サンジはルフィの口から他人の名前が出たことに少しムカッとしたが自分の気持ちには気づかないフリをした。
「おい……どうするんだ? 早く決めろ、陽が暮れる」
黙り込んで成り行きを見守っていたゾロは少し焦ったように口を挟んだ。
「何か問題でもあるのか?」
「…お前には関係ねェ」
お互い不機嫌に言い合うので話は進まない。
陽が暮れそうなのは事実なのでルフィは話をつけようとゾロを見てからサンジを見た。
「ゾロは夜になると狼になっちゃうんだ」
「……どういう意味でだ?」
「はァ? そのまんまの意味に決まってんだろ! 王子はバカなのか?」
なんとなくサンジの言葉を理解し、ゾロは激昂する。
「だってお前、狼だぜ? 男はみんな狼だって言うだろ。

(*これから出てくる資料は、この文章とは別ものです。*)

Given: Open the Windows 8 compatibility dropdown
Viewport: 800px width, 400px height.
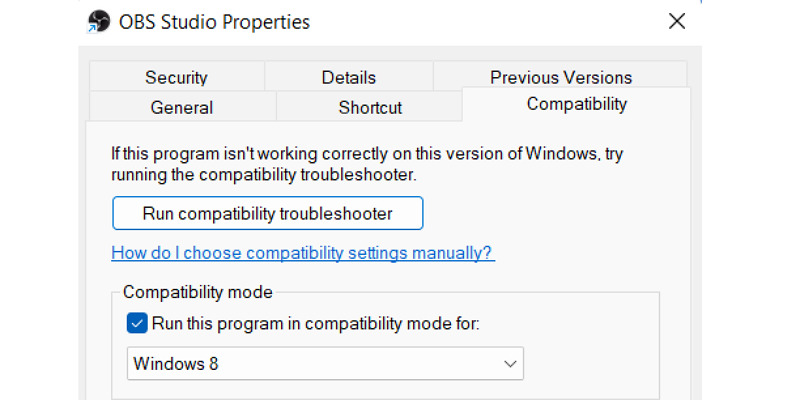Looking at the screenshot, I should coord(326,364).
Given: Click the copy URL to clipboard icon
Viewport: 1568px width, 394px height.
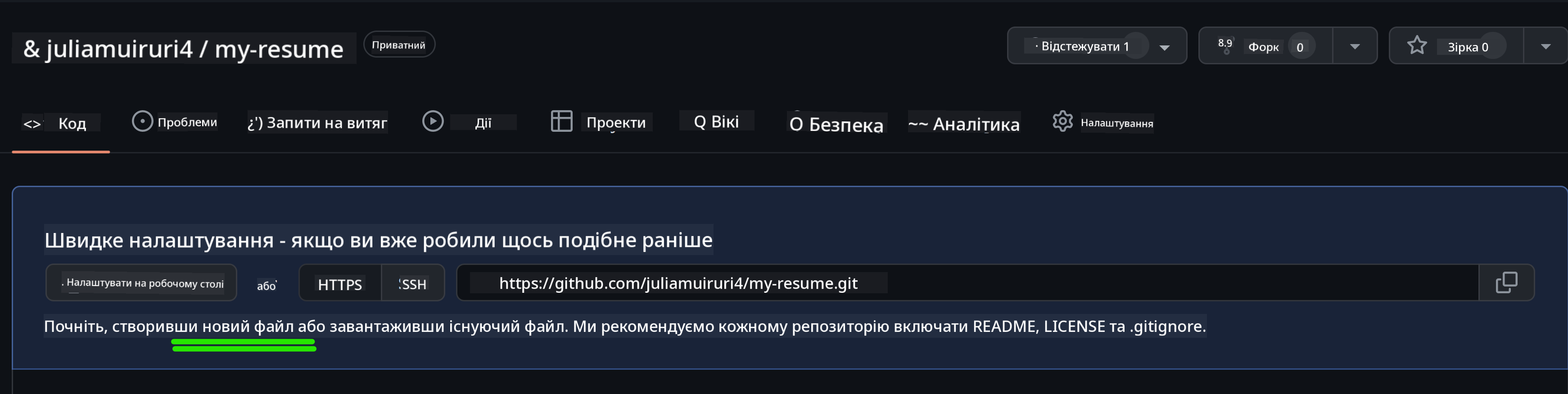Looking at the screenshot, I should (x=1508, y=282).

しかも、夜に狼になるって言われたら……なァ?」
「……なんだよ?」
腰の剣に手を掛けてゾロはニヤニヤするサンジを睨む。
「てっきり二人きりになりたいから消えろって言ってんのかと思ったぜ」
「アホ王子……死ぬ覚悟はできたか?」
「またアホ王子って言いやがったな……」
サンジとゾロは互いに睨み合う。殺気が辺りを満たした。
「さっきから二人とも何言ってんだ? 男はみんな狼? どういう意味? 呪いか?」
心底わかりませんという顔のルフィに二人の殺気も消えていく。
「まだ知らなくていい」
「お子さまには刺激が強い話だったな」
「な、なんだよ〜気になるじゃねェか〜」
ゾロとサンジに口々に言われ、ルフィはムッとした。
「まァこの話はさて置き、部屋を見てくれるなら助かる」
「うん、早く見つけた方がいいからな。ゾロはどうする?」
「……狼の姿でうろつくのは気が向かねェ。明日、合流しよう。陽が昇ってからこの場所にまた来てくれ。時間は適当でいい」
少し悩んでからゾロはルフィに、そう告げた。
「わかった。じゃあまた明日な」
「……気をつけろよ?」
「ん? 何に?」
ゾロはチラリとサンジを見た。
「……いろいろ、だ」
「いろいろ? うん、わかった。ゾロも気をつけろよ」
ルフィが手を振るとゾロはサンジを睨んでから手を軽く挙げ、表通りに消えていった。
「牽制のつもりか? 余計、手出したくなるっつーの」
「ん? 何に?」
「こっちの話だ。気にするな」
わずかに芽生えたサンジのルフィに対する気持ちにゾロは気づいているのだろう。
それに気づくということはゾロも似たような感情をルフィに抱いているわけだ。
「気が合わねェ奴だが趣味は合うのか……なんか嫌だな」
「んー? さっきからよくわかんねェぞ!」
「はァ……なんでこんなガキに」
サンジのため息にルフィは首をかしげる。
気を取り直してサンジは歩きだした。
「ほら、行くぞ」
「おれ、城に入ってみたかったんだァ」
「結構広いからな、迷うなよ?」
「ゾロじゃねェし迷子にはならねェよ! でも迷うほど広いのか〜探検したい!」
「…暇があればな」
無邪気に笑うルフィを見ているとサンジは心が軽くなるのを感じた。一緒にいると素直に楽しいと思える。
サンジは城に帰るのが好きではない。でもルフィと一緒なら楽しめそうな気がした。